Per la sua quarta pubblicazione, il giovane poeta galatonese Stefano Zuccalà, ha selezionato venti suoi brevi racconti nel romanzo “Il conto degli avanzi”. La scelta del titolo esprime, come un’istantanea fotografica, il senso del romanzo edito da Lupo. L’autore, infatti, ha deciso di parlare di verità scomode, quelle che fanno soffrire e che, ognuno di noi tende ad accontanare, scartare, allontanare dalla propria esistenza, ignari però che tutto ci si ribalterà, prima o poi, contro. La giovane età di Stefano non ha ostacolato un lavoro frutto di un’attenta analisi e di un’estrema consapevolezza dei dolori della vita senza tralasciare fessure di una forma di ottimismo che tende a prevalere nella forza di ogni personaggio. Nonostante la descrizione di storie che raccontano le caratteristiche della sofferenza di uomini e donne che hanno condotto un’esistenza al margine, alloggiati nella periferia della vita,  compare sempre nel libro una forza in grado di superare i propri limiti.

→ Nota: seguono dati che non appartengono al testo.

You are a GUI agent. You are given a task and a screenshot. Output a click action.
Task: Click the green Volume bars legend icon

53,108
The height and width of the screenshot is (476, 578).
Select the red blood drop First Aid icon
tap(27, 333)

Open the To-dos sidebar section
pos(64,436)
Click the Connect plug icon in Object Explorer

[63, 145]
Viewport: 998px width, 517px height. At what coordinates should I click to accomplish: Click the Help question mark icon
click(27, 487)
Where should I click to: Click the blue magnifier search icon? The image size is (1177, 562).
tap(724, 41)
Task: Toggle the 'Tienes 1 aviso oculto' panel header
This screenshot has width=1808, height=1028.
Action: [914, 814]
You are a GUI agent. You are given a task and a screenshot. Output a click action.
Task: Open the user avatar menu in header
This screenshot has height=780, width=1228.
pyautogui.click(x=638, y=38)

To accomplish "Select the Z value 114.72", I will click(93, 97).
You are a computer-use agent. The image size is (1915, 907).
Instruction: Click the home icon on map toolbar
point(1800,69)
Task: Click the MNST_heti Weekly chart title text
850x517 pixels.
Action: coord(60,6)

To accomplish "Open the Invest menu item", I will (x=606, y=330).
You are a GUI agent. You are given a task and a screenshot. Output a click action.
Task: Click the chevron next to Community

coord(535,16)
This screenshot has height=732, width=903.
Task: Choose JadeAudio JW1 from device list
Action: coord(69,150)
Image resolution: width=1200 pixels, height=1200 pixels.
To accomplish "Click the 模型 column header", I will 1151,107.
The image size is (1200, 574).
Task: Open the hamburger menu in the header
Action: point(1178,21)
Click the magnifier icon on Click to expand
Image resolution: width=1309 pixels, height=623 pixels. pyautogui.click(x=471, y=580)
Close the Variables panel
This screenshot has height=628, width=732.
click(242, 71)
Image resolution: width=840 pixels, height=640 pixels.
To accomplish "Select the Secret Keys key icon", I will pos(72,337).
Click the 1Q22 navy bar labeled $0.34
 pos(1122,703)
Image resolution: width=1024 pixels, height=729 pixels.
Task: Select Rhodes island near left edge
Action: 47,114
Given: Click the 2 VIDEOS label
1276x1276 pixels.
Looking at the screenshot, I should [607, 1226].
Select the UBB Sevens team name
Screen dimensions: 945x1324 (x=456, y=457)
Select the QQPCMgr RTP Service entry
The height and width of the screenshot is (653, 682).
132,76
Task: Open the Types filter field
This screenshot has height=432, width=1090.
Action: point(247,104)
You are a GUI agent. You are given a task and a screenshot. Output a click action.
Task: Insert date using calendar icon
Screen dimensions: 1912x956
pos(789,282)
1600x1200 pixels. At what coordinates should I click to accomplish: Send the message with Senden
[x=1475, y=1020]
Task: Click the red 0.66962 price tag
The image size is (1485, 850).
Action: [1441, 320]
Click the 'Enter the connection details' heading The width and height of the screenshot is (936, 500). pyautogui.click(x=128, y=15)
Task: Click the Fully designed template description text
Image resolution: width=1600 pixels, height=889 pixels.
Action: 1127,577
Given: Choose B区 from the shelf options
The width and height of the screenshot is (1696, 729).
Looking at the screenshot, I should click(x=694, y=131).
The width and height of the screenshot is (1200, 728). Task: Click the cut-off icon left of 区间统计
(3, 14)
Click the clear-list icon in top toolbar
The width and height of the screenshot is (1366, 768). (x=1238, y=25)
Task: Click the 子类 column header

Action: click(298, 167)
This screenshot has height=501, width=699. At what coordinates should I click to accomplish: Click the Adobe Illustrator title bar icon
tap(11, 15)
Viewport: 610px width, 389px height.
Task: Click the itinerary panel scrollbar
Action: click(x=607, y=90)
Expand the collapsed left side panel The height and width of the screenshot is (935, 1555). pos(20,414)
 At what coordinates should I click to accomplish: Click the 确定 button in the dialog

La solitudine è lo stato d’animo narrato fra le 194 pagine di un testo nel quale predominano descrizioni sincere e crude dei nostri giorni. Nonstante lo stile sia prosastico si intravede della poesia fra le righe, visione generata dal sentimento struggente che anima il lettore. Stefano Zuccalà è un autore che predilige, per la sua scrittura, forme espressive sintetiche, brucianti, incisive in grado di narrare del proprio mondo attraverso la genesi di nuovi attori. Crea storie al limite della follia come se i protagonisti fossero vittime di incontrollate inquietudini. Persino le nuove generazioni appaiono invecchiate nell’anima che vaga in grigie atmosfere soffocanti di fumo di sigarette e tra alcool che bruciano le ferite.
Nell’amara visione della vita, spiccano delle consolazioni melodiose. È citata, infatti, una musica che viaggia sulla stessa linea d’onda della scrittura di Stefano Zuccalà e si tratta di un  omaggio al cantautore Cesare Basile. Le  sue parole riportate nell’introduzione dicono: “Ma il dolore sopravvive ai libri, sopravvive ai racconti, alle parole, alle canzoni. Il dolore sopravvive anche al dolore stesso. E ritorna”.  “Il conto degli avanzi” sembra fare da pentagramma alle canzoni di Basile ritrovando le stesse emozioni che animano il cantautore e lo scrittore.
Barlumi di speranza si intravedono nella foschia del fumo ed è la voluntas intesa come virtù suprema dell’uomo in grado di ripartire sempre da ciò che rimane. Gli avanzi così si intendono come l’essenziale dell’esistenza nella quale occorre provare a seminare i residui per sperare nei frutti che germoglieranno nei giorni futuri.